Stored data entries

::::

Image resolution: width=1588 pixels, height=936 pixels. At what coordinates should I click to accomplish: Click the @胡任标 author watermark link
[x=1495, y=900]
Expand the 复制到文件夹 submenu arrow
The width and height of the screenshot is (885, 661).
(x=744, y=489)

::::

◆ EXERCISE DESCRIPTION ◆
An exact restatement of the data above is required.

◆ TASK RESULT ◆
Image resolution: width=1588 pixels, height=936 pixels. At what coordinates should I click to accomplish: Click the @胡任标 author watermark link
[x=1495, y=900]
Expand the 复制到文件夹 submenu arrow
The width and height of the screenshot is (885, 661).
(x=744, y=489)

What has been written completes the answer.